Goal —
Can you reproduce word for word the part of the interviewing text below, starting at "- I’ll ask the" and ending at "design constraints etc."?

Extract —
# # # #

If you ever have the misfortune of being interviewed by me, I will tell you right now, that I look for people who are: smart, know how to get things done, and are passionate about what they do. No amount of prep will prepare you for that. When I interview candidates I try to drill down into the candidate’s strengths. If those strengths align with what we’re looking for at the time, then congrats! Usually I won’t bring someone in for an interview unless I’m convinced I’d hire that person, so if you get an interview from me at all, that’s a good sign. I like open ended questions that let the candidate show their thought process. Here are some questions I have been known to ask:
- If you were a terrorist or criminal, what techniques would you use to obfuscate your communications to surveillance agencies? (Totally open ended, and lets the candidate demonstrate their understanding of networking and telecommunications technology) (This was for cyber analyst positions)
- I’ll ask the candidate to walk me through the process of designing a system to detect fraudulent credit card transactions. Depending on time, I’ll get into this, ask about design constraints etc.
- Explain how you would assess the value of data science project X to a senior manager. I really like this question because it forces the candidate to think strategically about the impact a particular project is having.
Best Interviews: CapitalOne, Orbital Insight, Kensha. Now of these companies, I only actually got offers at one of them, but I was really impressed by the process and company.

# # # #

Data provided —

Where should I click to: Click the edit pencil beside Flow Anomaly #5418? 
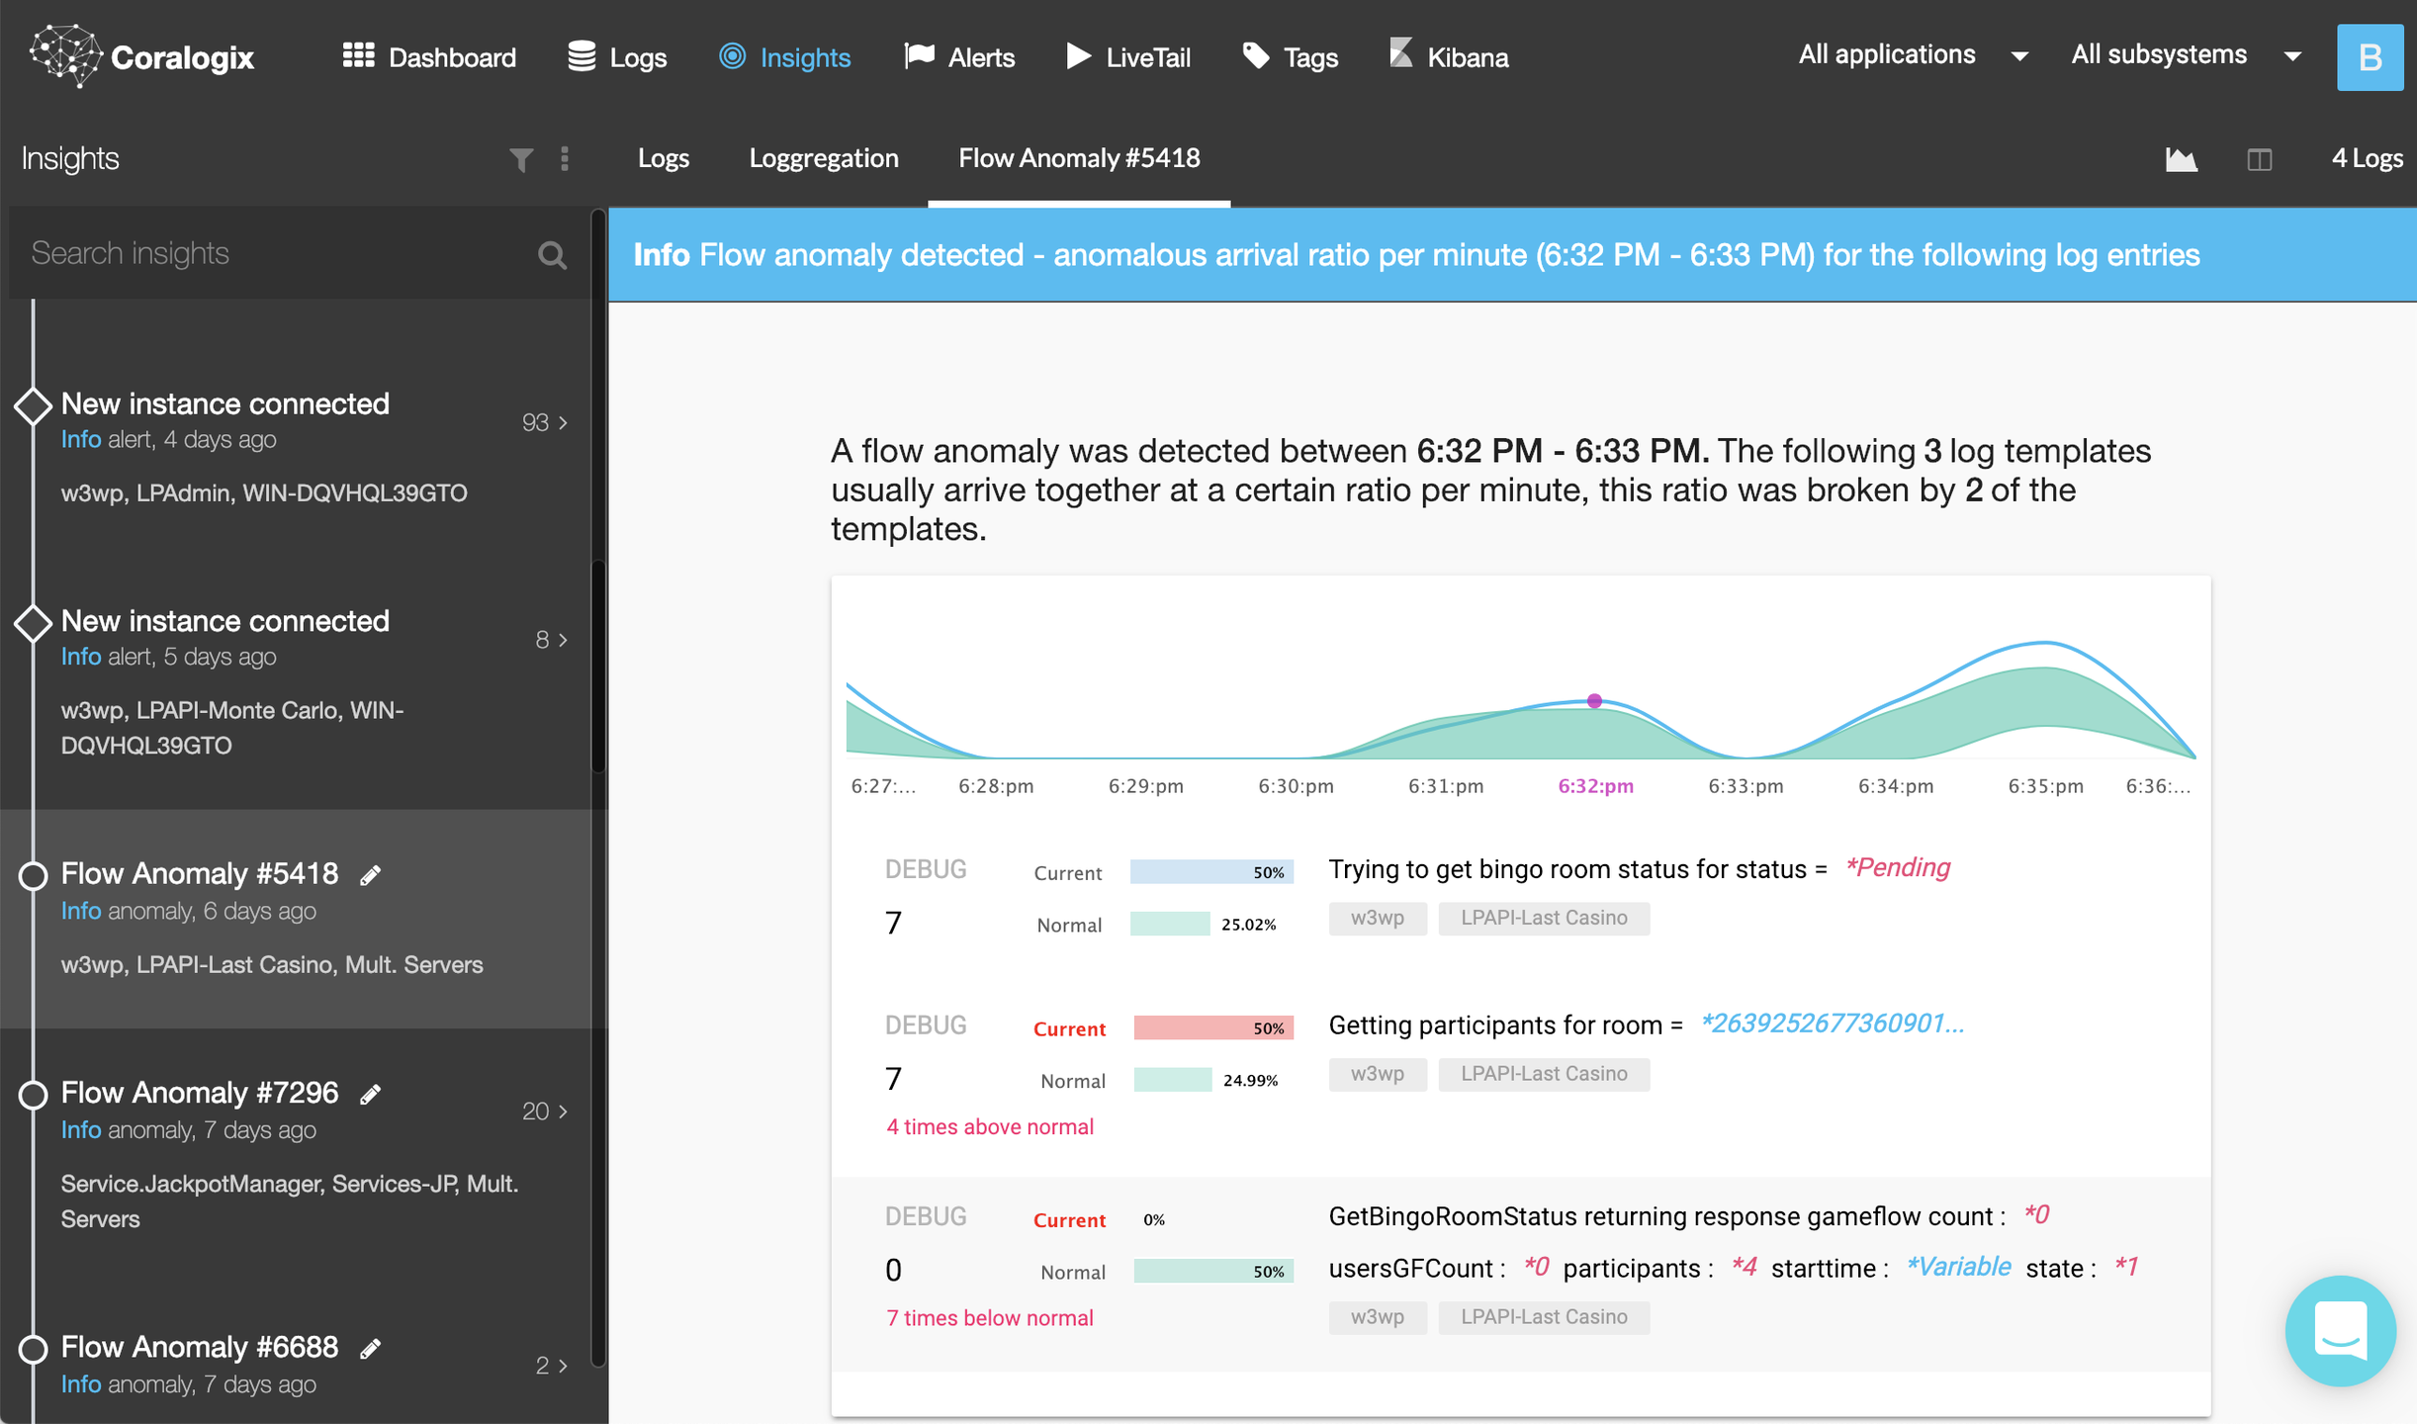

# # # #

The output —
- I’ll ask the candidate to walk me through the process of designing a system to detect fraudulent credit card transactions. Depending on time, I’ll get into this, ask about design constraints etc.